Tuesday 26 January 2010

Belonging

Photograph by Rosa Yoskovsky

In the Study Group last week, we looked at Hexagram 8, Bi, Union or Belonging. It is composed of Water over Earth – five yin lines and just one yang line, but where it counts the most: in the position of the Emperor, or the Heart. The Heart, in the Chinese model of the human person, is the residence of the shen.

The shen are the “messengers of Heaven, the principle of life, that which transforms an assemblage of matter into a living being” (Larre and Rochat 1992). They are spirits, but not 'individual' spirits; they are indestructible and immutable; they transcend yin and yang. The shen are what make you a conscious being. They order and organize our lives and our destinies, but not through any mechanical or deliberate action. Rather, they 'radiate virtue', which 'diffuses of its own accord', exerting their influence like a magnetic field or a temple bell, through resonance.

Whereas Hexagram 7, The Militia, is about getting people together for a purpose, Hexagram 8 describes an association not based on a task, but on mutual affinity: a resonance, or least a common interest. When the militia is retired, and things get back to normal, there is still something that holds people together. What is that? Who and what do we resonate with? Who and what do we choose to resonate with?

Last night I watched one of my favourite films, Neve Campbell's “The Company”, directed by Robert Altman. The film is about the Joffrey Ballet Company; it bears witness to the sacrifices made by dancers: their talents, their creativity, literally their blood, sweat and tears are channeled into the company. And why? They do it so they can dance: so they can realize and manifest their own personal nature, their own extraordinary gifts. They sacrifice some degree of individuality in order to become part of something which allows them to be who they truly are.

This paradox, this seeming contradiction, is only possible when there is such resonance. At its root, the word sacrifice means 'to make sacred'. It is an extraordinary gift to find relationships, communities, places and circumstances, that are so aligned with our own character, that by sacrificing our smallness we find our greater, our deeper and truer, selves.

In the film, the director of the company speaks to the dancers in rehearsal: “Why do you do always do this, babies? You always get phony on me. I don't know why you do that.... It's not the steps, babies. It's what's inside that really counts. That's when you really begin to soar. You see, thinking the movement is not becoming the movement.”

Thinking like others is not becoming like them. Commonality of belief does not a community make – ask anyone who has ever tried to create an 'intentional community' based on a belief system or credo.

The Rogue River Commentary on the Text reads in part:

Belonging is drawn by attraction; it’s not a thing to be pushed. Holding the people together is not a thing that you think, plan, then jump up and do. It is something you make yourself ready for, or worthy of, or appropriate to. The spontaneous ones arrive first, feeling their way in, finding their place, the preliminaries done in accord with their natures, not in accordance with judgement and logic...

Sometimes we feel such a need to be part of something that we make compromises.

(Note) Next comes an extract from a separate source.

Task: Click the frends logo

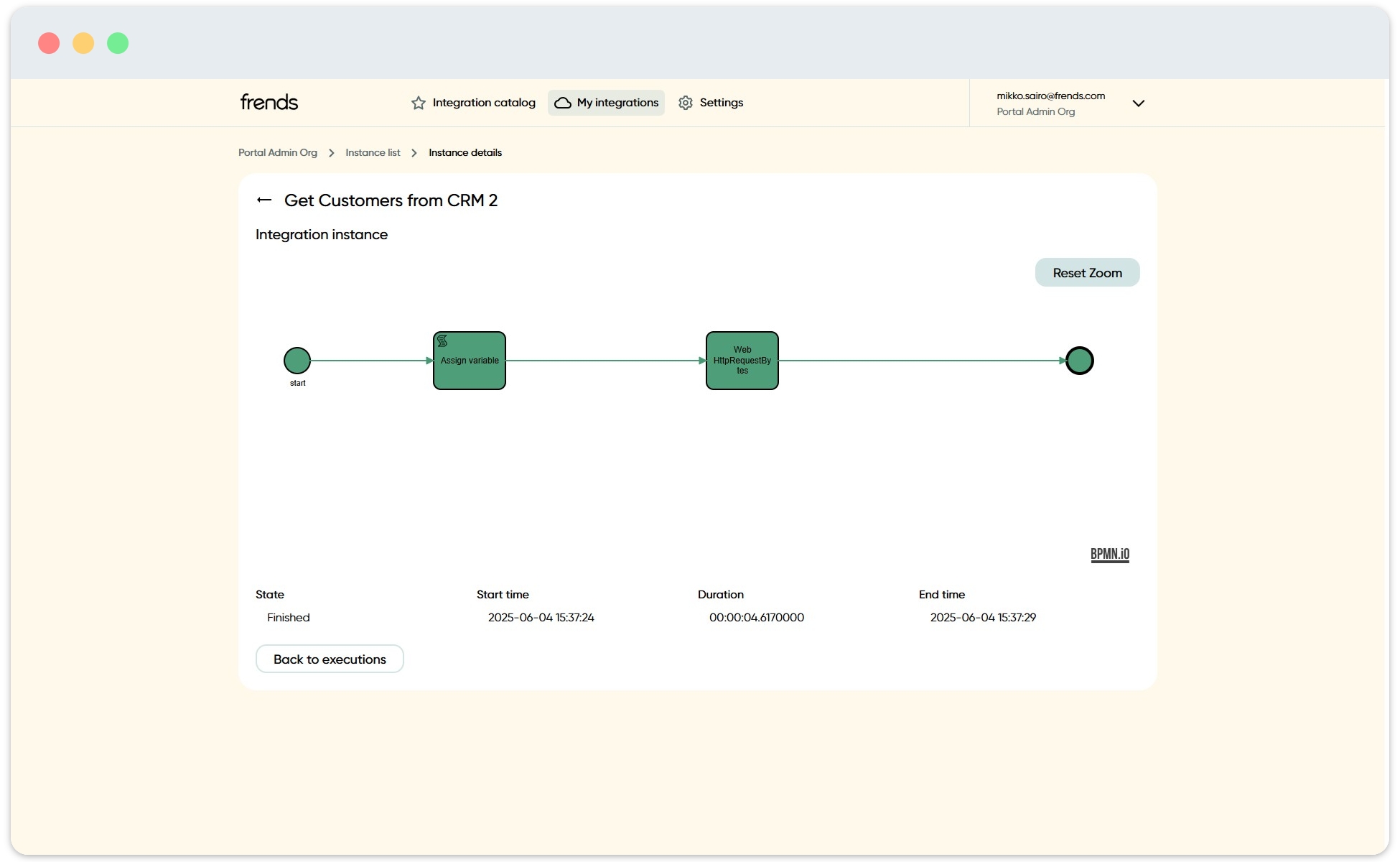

If 'sacrifice' means 'to make sacred', 'compromise' means 'a settlement of differences in which each side makes concessions'; it also means 'to impair by disease or injury'.

This is word-play, but there is a real difference between sacrificing something relatively insignificant (like fame or fortune or a belief system), and compromising your life and destiny.

In my own life, the moves I had to negotiate with myself usually led to something small. The big moves toward fulfilment came as a spontaneous knowing. My decision to study Chinese medicine came out of the blue, or out of my Heart; the same was true of teaching, and emigrating to the UK, and getting married. Sometimes we outgrow a particular form of expression, but growth is always in the direction of a truer expression of an unchanging essence. Like a figure taking shape under the hands of a sculptor, or a photographic image appearing in a developing bath, we emerge, even to ourselves, coming to recognize our own character: in the words of James Hillman,

that specific composition of traits, foibles, delights, and commitments, that identifiable figure bearing our name, our history, and a face that mirrors a “me”.

It's a piece of wisdom to be able to distinguish between the influences that shape us in our own image, and those that compromise us.